What proportion of positive integers have two factors that differ by 1?

Every even number has consecutive factors: $1$ and $2$.

No odd number has, because all its factors are odd.

The probability is $1/2$.

What kind of numbers have this property?

• All multiples of 6 (because 6 = 2 × 3). So that's 1/6 of the integers.
• All multiples of 12 (12 = 3 × 4), but these have already been counted as multiples of 6.
• All multiples of 20 (20 = 4 × 5), so add 1/20 of the integers.
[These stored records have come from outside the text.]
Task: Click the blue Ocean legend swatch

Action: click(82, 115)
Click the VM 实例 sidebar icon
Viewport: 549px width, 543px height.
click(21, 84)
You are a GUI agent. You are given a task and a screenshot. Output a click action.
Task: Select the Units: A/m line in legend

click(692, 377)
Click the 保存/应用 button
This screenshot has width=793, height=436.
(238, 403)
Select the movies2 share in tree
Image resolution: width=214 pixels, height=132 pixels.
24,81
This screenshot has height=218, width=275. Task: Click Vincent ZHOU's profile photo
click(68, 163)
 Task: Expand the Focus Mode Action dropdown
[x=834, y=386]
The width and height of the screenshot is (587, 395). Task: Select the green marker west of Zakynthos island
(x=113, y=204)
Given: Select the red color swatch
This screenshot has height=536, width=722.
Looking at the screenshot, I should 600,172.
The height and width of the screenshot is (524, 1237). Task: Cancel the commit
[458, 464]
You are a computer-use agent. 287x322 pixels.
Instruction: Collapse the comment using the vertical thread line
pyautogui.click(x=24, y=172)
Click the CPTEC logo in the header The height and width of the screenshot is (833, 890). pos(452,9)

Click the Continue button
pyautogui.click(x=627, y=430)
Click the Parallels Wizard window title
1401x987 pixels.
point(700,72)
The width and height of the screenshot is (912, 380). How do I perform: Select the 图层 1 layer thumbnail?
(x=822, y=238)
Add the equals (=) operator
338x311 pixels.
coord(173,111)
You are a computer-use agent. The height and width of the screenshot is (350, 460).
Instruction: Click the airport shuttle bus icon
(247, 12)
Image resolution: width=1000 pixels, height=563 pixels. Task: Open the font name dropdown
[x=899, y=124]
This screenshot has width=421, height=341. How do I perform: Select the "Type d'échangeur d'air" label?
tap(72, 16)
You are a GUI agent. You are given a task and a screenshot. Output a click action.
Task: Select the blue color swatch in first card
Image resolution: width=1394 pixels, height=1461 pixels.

But we've double-counted multiples of 60 (LCD of 6 and 20), so subtract 1/60. This gives us 1/6 + 1/20 - 1/60 = 1/5.
• All multiples of 30 (5 × 6) or 42 (6 × 7), but again, these have already been counted as multiples of 6.
• All multiples of 56 (7 × 8), but don't double-count the ones that are also multiples of 6 or 20. If I did the arithmetic correctly, this brings us up to 22/105.
• All multiples of 72 (8 × 9) or 90 (9 × 10), but these are already multiples of 6.
• All multiples of 110 (10 × 11), being careful not to double-count multiples of 6, 20, or 56. We're now at 491/2310.

Continue the pattern to get a lower bound on the probability. I bet it converges to something, but I haven't bothered to compute what.